» Exercise aim: Lines before the one holding "Remove Corsair Vengeance" are not wanted. Please copy that line and everything after it to the end of the records, exactly, skipping pictures.

» Data extracts:
========================================================================

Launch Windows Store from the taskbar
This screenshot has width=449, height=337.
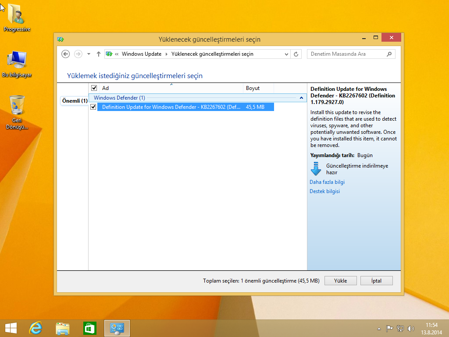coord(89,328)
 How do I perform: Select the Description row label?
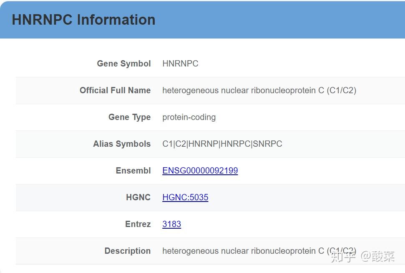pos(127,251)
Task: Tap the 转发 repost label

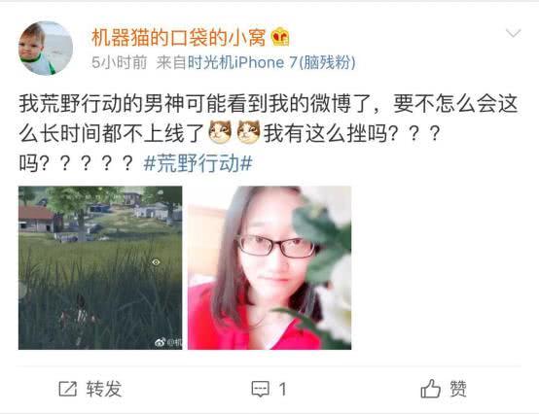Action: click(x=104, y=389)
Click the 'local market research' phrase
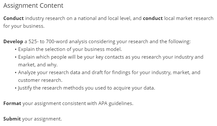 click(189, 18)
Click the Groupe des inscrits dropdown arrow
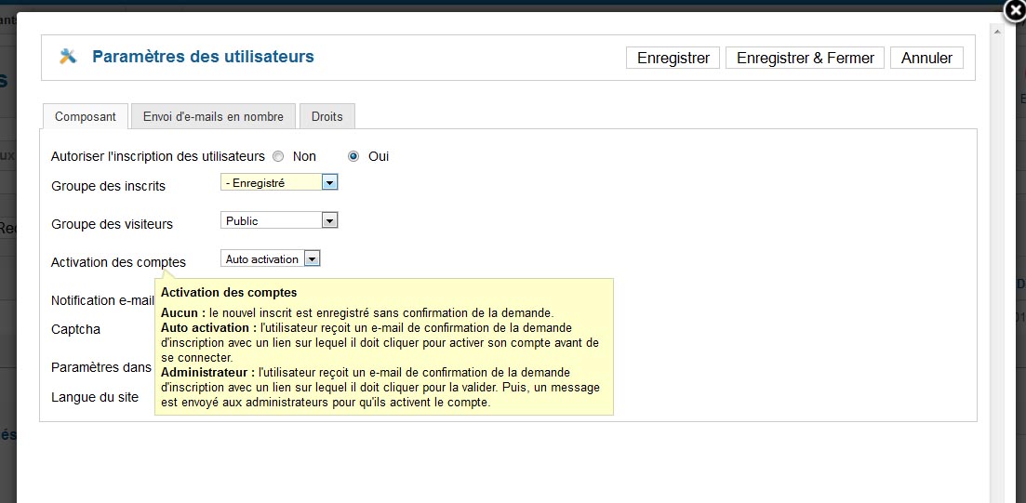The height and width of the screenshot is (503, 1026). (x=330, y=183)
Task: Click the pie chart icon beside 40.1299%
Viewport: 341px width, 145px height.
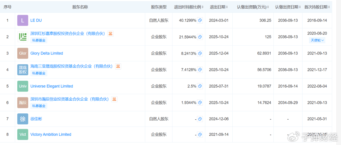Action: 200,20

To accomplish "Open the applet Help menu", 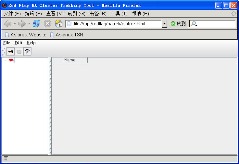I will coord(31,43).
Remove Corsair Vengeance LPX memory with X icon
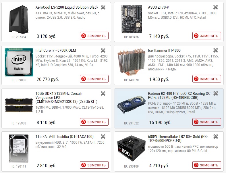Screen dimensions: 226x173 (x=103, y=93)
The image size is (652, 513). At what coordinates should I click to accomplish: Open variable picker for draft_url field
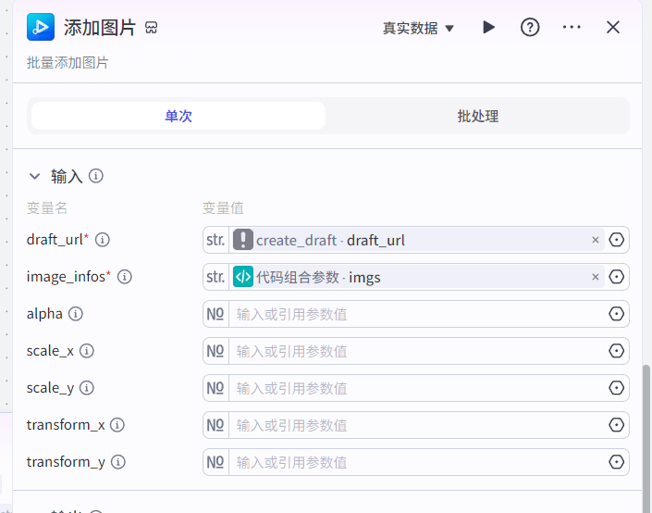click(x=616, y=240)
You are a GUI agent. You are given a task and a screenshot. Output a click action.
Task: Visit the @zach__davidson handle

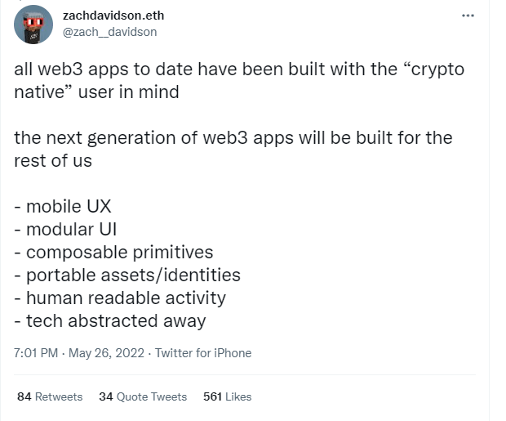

========================================================================

» Result for this exercise:
Remove Corsair Vengeance LPX memory with X icon
Screen dimensions: 226x173 (x=103, y=93)
The image size is (652, 513). At what coordinates should I click to accomplish: Open variable picker for draft_url field
click(x=616, y=240)
You are a GUI agent. You are given a task and a screenshot. Output a click action.
Task: Visit the @zach__davidson handle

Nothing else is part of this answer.